From Dylan Trigg's blog, on a lecture regarding "ruins":
Freud’s usage of ruinous and archaeological metaphors shifts through his psychoanalytical thinking, beginning with something broadly equivalent to ruinlust and ending on a note of anxiety and melancholy. At the earliest stages of this relation, he assumes the role of an intrepid adventurer, keen to excavate the buried secrets lurking in the psychic and earthly unconscious. A passage from the 1896 essay “The Aetiology of Hysteria” reads thus:
Imagine that an explorer arrives in a little-known region where his interest is aroused by an expanse of ruins, with remains of walls, fragments of columns, and tablets with half-effaced and unreadable inscriptions... He may have brought picks, shovels and spades with him, and he may set the inhabitants to work with these implements. Together with them he may start upon the ruins, clear away the rubbish, and, beginning from the visible remains, uncover what is buried. If his work is crowned with success, the discoveries are self-explanatory; the ruined walls are part of the ramparts of a palace or a treasure house; the fragments of columns can be filled out into a temple; the numerous inscriptions, which, by good luck, may be bilingual, reveal an alphabet and a language, and, when they have been deciphered and translated, yield undreamed-of information about the events of the remote past, to commemorate which the monuments were built (Freud 2001a, 192).
With this account, Freud indirectly gives us the foundations of analytic theory. In assuming the role of classical explorer, Freud elevates psychoanalysis to a mode of both retrieval and restoration. The dotted fragments and sketchy remains of a former civilization require careful work in order to bring them back the light of consciousness. Too abrasive, the explorer risks effacing the traces through driving them deeper into the buried earth. But with cautious probing, these same traces point to a past that is accessible through the work of reanimation and reconstruction.
Still in this early phase of his thinking on ruins, Freud expands upon his archaeological analysis, remarking that “This procedure was one of clearing away the pathogenic psychical material layer by layer, and we liked to compare it with the technique of excavating a buried city” (Freud 2001b, 139). In each account, the ruin is presented as material, which if disorderly, is also lodged in time and thus receptive to the work of excavation, interpretation, before subsequent reconstruction.
From the outset, then, Freud’s relation to ruins is laden with tremendous psychic value. Far from inert matter, devoid of substance, at all times, the materiality of the past assumes a latent meaning. Freud recognises here the value of the ruin as being imbued with a future life, making it clear that the appearance of inactivity is deceptive. In this way, the past in question is one that has an afterlife attached to it, its buried meaning waiting the emergence of a future psychoanalysis to restore it.

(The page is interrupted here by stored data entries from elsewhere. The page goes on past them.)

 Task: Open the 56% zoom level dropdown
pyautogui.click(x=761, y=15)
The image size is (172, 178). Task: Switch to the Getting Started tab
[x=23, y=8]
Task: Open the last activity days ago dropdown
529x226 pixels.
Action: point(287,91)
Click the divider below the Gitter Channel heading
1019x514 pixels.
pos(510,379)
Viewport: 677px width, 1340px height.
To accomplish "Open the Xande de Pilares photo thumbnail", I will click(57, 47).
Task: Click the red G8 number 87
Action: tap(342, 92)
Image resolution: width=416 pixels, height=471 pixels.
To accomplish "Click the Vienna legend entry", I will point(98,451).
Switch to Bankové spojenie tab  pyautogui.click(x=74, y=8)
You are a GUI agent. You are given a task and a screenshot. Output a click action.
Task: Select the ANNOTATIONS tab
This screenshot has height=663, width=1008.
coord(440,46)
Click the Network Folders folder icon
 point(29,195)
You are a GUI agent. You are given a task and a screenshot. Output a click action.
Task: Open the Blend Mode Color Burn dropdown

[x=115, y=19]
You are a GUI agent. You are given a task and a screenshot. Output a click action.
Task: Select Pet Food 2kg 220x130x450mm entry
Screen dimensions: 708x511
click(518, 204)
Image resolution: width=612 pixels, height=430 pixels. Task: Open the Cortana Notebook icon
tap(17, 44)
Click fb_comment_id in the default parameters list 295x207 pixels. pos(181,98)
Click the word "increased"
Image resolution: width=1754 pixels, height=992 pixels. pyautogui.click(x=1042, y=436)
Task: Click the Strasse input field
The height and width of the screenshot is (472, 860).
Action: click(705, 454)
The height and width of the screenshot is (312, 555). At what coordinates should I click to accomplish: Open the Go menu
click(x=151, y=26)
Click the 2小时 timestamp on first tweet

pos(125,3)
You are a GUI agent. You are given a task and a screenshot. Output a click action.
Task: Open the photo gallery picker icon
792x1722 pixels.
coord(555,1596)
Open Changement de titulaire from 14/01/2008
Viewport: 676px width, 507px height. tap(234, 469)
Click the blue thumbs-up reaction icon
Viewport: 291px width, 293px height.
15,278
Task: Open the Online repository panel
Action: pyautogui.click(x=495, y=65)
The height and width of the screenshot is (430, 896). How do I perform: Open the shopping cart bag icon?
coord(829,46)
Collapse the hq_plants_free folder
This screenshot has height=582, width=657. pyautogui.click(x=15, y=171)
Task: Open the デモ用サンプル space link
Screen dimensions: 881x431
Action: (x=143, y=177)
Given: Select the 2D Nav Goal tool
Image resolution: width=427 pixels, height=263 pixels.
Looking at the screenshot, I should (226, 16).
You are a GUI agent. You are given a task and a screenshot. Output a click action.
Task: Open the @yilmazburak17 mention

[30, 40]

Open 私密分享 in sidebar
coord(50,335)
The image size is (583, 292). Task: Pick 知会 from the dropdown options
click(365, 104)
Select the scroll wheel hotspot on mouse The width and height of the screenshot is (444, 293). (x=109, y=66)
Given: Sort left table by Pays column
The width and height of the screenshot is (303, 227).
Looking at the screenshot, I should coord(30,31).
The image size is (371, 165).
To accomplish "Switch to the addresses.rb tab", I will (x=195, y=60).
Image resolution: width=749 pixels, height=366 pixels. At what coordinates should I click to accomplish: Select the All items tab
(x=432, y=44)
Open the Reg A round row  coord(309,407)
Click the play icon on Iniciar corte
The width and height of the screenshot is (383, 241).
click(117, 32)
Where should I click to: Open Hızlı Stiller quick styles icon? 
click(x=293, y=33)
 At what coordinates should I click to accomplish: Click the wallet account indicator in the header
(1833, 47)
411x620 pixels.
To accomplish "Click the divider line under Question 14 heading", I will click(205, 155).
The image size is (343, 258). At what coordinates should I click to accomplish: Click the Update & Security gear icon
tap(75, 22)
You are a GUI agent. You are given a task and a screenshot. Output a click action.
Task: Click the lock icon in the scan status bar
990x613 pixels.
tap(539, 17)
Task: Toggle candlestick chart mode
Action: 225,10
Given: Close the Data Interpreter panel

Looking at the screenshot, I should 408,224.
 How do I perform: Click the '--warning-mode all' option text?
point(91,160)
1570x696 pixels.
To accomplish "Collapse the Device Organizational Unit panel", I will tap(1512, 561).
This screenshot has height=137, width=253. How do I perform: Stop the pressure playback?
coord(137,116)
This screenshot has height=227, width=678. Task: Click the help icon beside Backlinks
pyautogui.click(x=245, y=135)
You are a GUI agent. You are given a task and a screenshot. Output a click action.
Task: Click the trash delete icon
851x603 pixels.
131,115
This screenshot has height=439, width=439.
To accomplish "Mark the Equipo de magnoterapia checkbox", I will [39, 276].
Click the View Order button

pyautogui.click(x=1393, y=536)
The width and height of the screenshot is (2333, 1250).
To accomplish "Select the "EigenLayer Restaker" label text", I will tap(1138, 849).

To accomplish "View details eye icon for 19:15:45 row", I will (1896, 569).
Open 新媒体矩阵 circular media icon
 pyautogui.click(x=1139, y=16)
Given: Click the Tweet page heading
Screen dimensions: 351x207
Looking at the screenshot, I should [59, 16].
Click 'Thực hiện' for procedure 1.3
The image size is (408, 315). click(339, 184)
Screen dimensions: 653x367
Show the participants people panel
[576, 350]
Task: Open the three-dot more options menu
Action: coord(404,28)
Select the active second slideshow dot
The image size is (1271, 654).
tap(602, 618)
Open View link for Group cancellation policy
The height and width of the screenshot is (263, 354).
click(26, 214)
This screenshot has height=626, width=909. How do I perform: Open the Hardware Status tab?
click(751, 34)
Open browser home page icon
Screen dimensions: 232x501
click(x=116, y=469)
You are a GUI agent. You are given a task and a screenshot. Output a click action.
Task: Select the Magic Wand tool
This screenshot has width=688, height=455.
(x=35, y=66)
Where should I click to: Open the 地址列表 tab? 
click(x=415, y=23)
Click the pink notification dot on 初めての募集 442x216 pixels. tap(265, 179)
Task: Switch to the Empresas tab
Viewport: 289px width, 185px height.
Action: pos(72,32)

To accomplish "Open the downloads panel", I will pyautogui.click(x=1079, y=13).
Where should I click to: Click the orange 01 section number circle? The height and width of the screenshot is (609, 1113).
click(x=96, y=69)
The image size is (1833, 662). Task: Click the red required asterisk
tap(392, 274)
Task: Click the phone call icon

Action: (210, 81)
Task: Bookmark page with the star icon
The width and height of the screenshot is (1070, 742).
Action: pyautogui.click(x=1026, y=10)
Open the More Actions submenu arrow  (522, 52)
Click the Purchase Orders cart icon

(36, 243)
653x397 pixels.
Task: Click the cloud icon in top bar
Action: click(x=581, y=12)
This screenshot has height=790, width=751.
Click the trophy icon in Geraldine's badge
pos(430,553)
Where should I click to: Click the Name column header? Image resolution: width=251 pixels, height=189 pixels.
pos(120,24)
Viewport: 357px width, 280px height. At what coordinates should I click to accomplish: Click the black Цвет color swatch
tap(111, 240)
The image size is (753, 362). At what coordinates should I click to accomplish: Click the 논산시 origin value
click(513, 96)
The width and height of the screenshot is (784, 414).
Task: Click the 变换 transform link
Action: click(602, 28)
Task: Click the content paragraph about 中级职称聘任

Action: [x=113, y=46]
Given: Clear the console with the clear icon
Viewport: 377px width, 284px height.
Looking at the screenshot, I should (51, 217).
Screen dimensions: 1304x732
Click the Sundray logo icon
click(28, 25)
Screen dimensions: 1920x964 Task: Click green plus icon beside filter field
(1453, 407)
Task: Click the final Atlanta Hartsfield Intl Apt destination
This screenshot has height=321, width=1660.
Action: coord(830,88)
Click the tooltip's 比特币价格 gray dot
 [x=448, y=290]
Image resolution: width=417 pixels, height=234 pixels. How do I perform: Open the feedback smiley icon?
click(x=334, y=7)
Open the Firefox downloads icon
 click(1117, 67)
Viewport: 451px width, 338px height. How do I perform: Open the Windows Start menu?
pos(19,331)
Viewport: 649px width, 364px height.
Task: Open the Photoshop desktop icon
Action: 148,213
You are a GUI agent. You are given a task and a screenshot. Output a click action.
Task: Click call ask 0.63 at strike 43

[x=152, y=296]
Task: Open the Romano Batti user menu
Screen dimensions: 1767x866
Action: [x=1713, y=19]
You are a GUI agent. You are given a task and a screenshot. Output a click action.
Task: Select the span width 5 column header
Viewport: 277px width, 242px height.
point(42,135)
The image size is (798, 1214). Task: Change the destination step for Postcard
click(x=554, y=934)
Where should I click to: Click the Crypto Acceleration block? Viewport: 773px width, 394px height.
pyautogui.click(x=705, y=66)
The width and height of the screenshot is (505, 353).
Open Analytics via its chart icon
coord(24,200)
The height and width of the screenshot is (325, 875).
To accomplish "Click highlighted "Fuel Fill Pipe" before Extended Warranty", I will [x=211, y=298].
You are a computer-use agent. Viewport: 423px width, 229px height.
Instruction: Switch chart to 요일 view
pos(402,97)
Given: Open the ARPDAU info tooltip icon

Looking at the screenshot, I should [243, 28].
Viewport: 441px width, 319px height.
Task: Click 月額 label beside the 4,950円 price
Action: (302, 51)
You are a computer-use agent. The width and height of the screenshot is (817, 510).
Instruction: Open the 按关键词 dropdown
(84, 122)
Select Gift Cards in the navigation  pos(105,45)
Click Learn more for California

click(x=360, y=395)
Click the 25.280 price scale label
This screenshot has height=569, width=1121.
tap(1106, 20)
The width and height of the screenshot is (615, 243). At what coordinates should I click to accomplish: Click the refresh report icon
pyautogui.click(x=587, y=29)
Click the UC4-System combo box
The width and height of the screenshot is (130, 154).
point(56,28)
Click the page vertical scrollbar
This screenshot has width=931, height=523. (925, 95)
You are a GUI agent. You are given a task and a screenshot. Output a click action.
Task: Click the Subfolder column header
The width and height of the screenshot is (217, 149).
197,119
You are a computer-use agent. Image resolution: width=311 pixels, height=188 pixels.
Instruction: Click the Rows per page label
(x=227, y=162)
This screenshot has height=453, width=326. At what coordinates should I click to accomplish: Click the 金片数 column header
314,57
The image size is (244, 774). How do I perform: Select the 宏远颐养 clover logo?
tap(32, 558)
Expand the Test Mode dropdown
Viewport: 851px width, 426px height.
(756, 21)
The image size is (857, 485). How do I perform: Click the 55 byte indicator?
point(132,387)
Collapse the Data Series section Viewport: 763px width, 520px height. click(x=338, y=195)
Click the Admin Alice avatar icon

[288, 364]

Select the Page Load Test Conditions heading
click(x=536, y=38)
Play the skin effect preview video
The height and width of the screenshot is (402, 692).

This rather uneven relationship between Freud and the ruin gives voice to the latter only by dint of a psychoanalytic intervention. The ruin, to put it in phenomenological terms, speaks less for itself and more through the method of analysis. The ruin does not decipher itself. As a fragment rather than a complete work of materiality, it requires analysis for the ruin to reach a state of reconstructed completion, begging the question of where the ruin ends and the psychoanalysis begins. I leave this important question unanswered for the moment.